The interstellar visitor 3I/ATLAS has only been in our skies since July, but it’s already triggered one of the strangest scientific and cultural debates of the year. Astronomers are still arguing over what it actually is, a natural comet, a relic from a dead star system, or, if you ask Harvard astrophysicist Avi Loeb, something far more engineered. And now Elon Musk has stepped into the conversation with warnings of “alien” possibilities, continent-level destruction, and one unexpected promise: if he ever finds real evidence of extraterrestrials, he’ll reveal it live on The Joe Rogan Experience.
A mysterious visitor and an even stranger debate
3I/ATLAS first appeared on astronomers’ radars in July, immediately raising questions because of its unusual behaviour. Loeb told LADbible he believes there is a “30 to 40 percent” chance the object isn’t naturally formed, accusing NASA of “pretending to be the adults in the room” by dismissing any otherworldly explanation. He has even floated the possibility of an “alien mothership”, pointing to images he claims show a “hot engine or source of artificial light.” The object has temporarily vanished behind the Sun and will re-emerge in early December, which NASA says will allow for “renewed observations.” Scientists believe 3I/ATLAS could be one of the oldest objects of its kind, originating from the “frontier” region of the Milky Way up to seven billion years ago.

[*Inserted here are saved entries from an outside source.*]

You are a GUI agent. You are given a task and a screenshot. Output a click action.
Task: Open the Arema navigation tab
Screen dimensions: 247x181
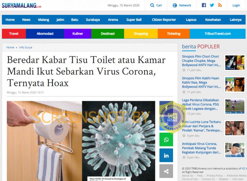pos(113,20)
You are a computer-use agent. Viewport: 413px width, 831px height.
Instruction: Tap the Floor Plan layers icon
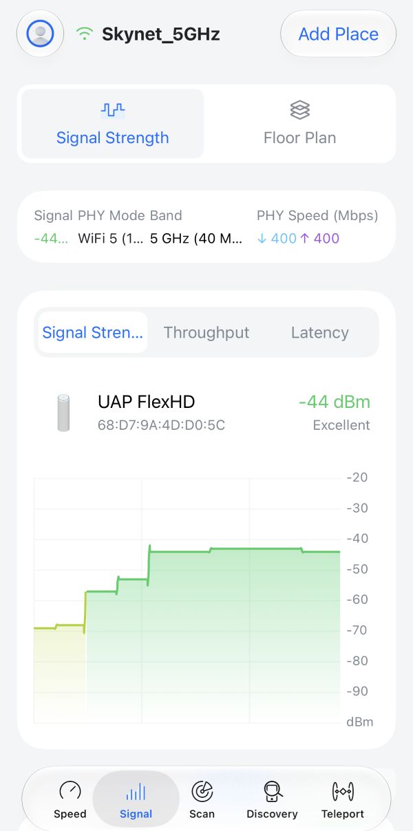(300, 109)
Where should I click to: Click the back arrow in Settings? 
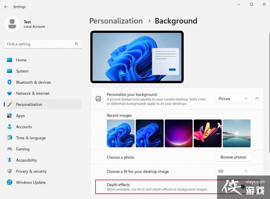coord(6,6)
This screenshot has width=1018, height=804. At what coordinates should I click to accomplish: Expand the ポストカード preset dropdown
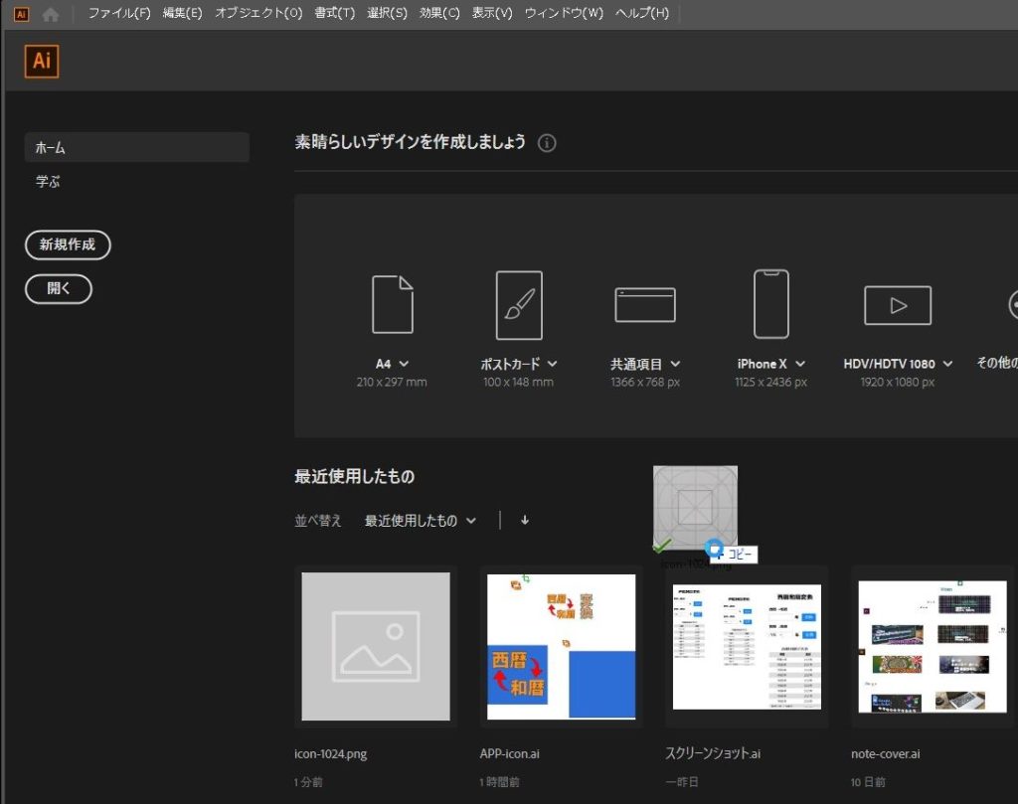tap(552, 364)
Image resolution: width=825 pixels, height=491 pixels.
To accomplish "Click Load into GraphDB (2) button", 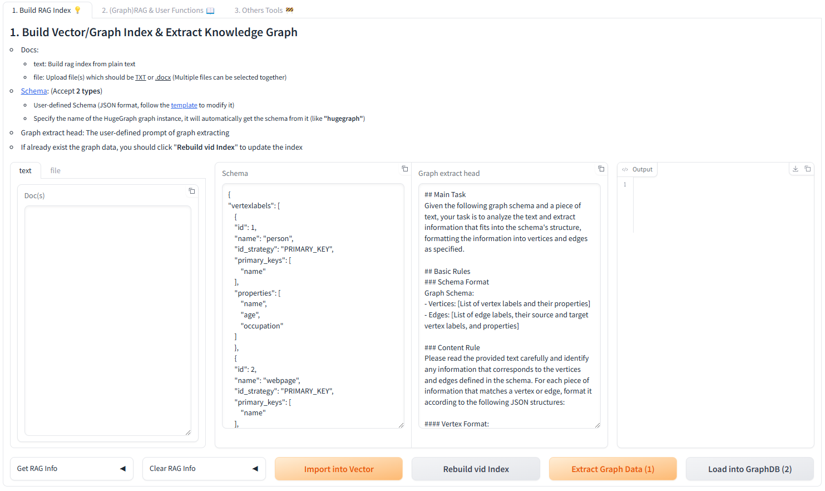I will 749,469.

What the new radio signal actually means
Excitement spiked when experts detected a radio signal from the object during its closest approach to the Sun on 29 October. The discovery, made by the MeerKAT array, 64 interlinked radio dishes in South Africa — initially shocked observers and fuelled speculation online. But researchers quickly concluded the signal was natural. The radio emission was traced to hydroxyl radicals (OH molecules) in the comet’s coma. These form when solar radiation splits water vapour released through outgassing, the same process that produces a classic comet tail. In simple terms: the signal wasn’t a message; it was chemistry. The detection confirms 3I/ATLAS contains volatile compounds like water, behaving much like comets within our own solar system. Professor Brian Cox has publicly rejected the alien theories altogether, calling them “drivel” and describing 3I/ATLAS as a “pristine lump of rock and ices” likely billions of years old.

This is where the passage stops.